Le neuf janvier, le jour de l’attentat contre l’Hyper Cacher à la porte de Vincennes, les sirènes de Paris ne se sont pas tues.

La nièce de Sammy  Ghozlan président du BNVCA ,une avocate, était en route pour l’Hyper Cacher quand elle a rencontré une amie juste à l’extérieur du magasin.
Il était 13 heures. Elles se sont arrêtées pour bavarder.
Soudain, un africain musclé l’a dépassée avec son sac à dos. Il l’a heurtée à l’épaule. Quelques instants plus tard, elle a entendu des coups de feu.

Elle a aussitôt appelé son oncle. Il se trouve que Ghozlan connaissait le propriétaire du magasin. Il lui a envoyé un texto et s’est mis à appeler toutes les personnes qu’il connaissait dans la police parisienne.

12 jours plus tôt, le 28 décembre,  Sammy Ghozlan avait eu un pressentiment de mauvais augure et avait lancé l’un de ses nouveaux avertissements : « Le prochain attentat aura lieu dans une entreprise ou un magasin juif non surveillé. Le B.N.V.C.A. exige que tous les magasins juifs soient surveillés 7 jours sur 7, 24 heures sur 24 ». Un associé lui a dit : « Tu vas trop loin, Sammy ».

Dans les comptes-rendus journalistiques sur l’attentat à l’Hyper Cacher, un homme est désigné sous les termes « otage non identifié ».

Je l’ai rencontré à Paris, plusieurs semaines avant que les juges français ne demandent aux otages de ne pas parler des événements qui se sont déroulés dans le supermarché.

Son récit n’a jamais été rendu public.
Pendant les cinq heures où Coulibaly a retenu 19 personnes en otage, André, comme il tient à ce qu’on l’appelle, a été le seul à se retrouver de longs moments en tête à tête avec le preneur d’otages.

Quand il a fini par être libéré avec les autres otages qui avaient survécu, il a passé plusieurs heures à renseigner les services de l’anti-terrorisme. On l’a félicité pour son sang-froid ; il a rédigé un témoignage de 10 pages et a rencontré le Premier ministre Valls lors d’une réception. Peu de temps après, André s’est mis en congé de son travail, craignant pour sa vie.
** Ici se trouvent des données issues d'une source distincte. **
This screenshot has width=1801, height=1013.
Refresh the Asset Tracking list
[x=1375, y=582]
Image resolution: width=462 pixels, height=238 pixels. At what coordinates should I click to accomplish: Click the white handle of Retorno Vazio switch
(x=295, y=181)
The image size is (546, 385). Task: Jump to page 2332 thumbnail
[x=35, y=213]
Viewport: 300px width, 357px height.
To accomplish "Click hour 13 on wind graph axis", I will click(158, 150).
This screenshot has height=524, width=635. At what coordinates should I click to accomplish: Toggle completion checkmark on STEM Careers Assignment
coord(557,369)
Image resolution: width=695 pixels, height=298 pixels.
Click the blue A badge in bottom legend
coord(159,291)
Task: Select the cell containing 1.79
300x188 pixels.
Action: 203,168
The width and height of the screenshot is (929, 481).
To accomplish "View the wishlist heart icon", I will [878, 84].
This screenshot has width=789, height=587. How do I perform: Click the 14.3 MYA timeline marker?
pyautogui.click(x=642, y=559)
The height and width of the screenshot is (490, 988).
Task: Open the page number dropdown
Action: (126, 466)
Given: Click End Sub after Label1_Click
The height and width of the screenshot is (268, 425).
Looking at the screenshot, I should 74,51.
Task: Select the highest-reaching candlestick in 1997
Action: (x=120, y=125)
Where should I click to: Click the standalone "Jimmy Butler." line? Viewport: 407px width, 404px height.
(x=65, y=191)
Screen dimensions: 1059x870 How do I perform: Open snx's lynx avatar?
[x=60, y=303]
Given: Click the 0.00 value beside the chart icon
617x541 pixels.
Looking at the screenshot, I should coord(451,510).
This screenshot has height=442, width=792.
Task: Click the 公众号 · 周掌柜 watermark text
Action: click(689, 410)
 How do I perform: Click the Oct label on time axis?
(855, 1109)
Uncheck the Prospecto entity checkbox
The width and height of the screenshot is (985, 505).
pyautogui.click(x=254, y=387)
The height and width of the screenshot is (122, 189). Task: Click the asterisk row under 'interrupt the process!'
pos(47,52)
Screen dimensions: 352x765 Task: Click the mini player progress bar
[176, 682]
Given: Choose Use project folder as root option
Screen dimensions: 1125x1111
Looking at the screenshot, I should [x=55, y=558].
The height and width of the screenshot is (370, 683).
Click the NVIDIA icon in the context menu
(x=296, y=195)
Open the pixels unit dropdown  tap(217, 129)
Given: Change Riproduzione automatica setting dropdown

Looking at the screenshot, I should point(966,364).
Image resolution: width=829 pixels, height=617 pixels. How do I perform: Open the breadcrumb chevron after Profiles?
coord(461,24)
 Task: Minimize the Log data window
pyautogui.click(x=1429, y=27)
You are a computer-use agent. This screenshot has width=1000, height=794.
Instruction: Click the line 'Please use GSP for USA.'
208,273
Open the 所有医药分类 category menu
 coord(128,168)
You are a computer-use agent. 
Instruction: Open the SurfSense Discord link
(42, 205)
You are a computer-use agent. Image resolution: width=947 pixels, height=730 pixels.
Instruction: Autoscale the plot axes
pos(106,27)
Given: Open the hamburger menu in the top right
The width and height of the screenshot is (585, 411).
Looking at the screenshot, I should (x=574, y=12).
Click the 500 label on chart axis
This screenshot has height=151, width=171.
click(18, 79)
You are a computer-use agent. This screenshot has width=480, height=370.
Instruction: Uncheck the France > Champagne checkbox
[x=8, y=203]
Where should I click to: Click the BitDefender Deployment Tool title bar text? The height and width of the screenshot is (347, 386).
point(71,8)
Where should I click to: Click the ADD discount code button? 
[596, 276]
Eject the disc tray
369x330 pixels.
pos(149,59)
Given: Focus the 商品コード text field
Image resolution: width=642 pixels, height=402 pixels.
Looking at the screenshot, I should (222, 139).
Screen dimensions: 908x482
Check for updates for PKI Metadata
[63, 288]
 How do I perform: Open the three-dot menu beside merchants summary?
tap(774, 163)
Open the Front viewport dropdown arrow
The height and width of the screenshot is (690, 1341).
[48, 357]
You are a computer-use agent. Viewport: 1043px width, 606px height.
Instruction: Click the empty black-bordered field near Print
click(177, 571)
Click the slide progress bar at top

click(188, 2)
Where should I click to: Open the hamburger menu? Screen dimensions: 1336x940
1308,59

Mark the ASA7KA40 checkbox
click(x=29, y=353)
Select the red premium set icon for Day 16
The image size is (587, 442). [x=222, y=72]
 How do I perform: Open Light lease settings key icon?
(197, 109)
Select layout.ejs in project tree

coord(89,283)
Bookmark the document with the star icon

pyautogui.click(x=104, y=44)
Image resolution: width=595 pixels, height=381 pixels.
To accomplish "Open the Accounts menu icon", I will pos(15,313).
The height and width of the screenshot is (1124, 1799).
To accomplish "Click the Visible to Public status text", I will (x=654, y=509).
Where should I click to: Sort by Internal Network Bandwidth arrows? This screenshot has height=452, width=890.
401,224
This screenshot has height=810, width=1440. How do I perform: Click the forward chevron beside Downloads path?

André a 43 ans et travaille comme informaticien pour plusieurs clients, parmi lesquels des cabinets d’avocats et des banques.
Il est juif, mais non religieux, et ne mange pas casher. Il avait entendu parler de Sammy Ghozlan, mais n’avait jamais accordé d’attention particulière au B.N.V.C.A.

Comme tout le monde à Paris, il avait été pas mal secoué par l’attentat dans les bureaux de Charlie Hebdo et, le vendredi 9 janvier, sa petite amie et lui prirent la décision de ne pas sortir ce week-end là.
L’Hyper Cacher est connu pour ses hors-d’œuvres – taboulé, houmous – préparés le jour même sur place.

Quelques instants après être entrés dans le magasin pour acheter des hors-d’œuvres pour le week-end, ils ont entendu des coups de feu et se sont précipités au sous-sol avec d’autres clients du magasin pour se cacher.

Quelques minutes plus tard, un autre client est arrivé en courant et leur a dit : « Il va tous nous tuer si vous ne remontez pas ». André et sa petite amie sont remontés avec les autres et ont découvert les cadavres, du sang répandu sur le sol et un Coulibaly en colère : « Est-ce qu’il y a quelqu’un qui s’y connaît en informatique ici ? »

Pour André, l’africain au visage lisse était à l’évidence « un gars des banlieues ». Il eut le sentiment immédiat que Coulibaly avait une double personnalité. Il lui fit l’impression d’être à la fois un étudiant peu sûr de lui et un terroriste de fraîche date, comme s’il tirait ses connaissances du manuel de Daesh qui inspire des djihadistes en herbe, issus de milieux sociaux défavorisés, à se métamorphoser en monstres capables de décapitation.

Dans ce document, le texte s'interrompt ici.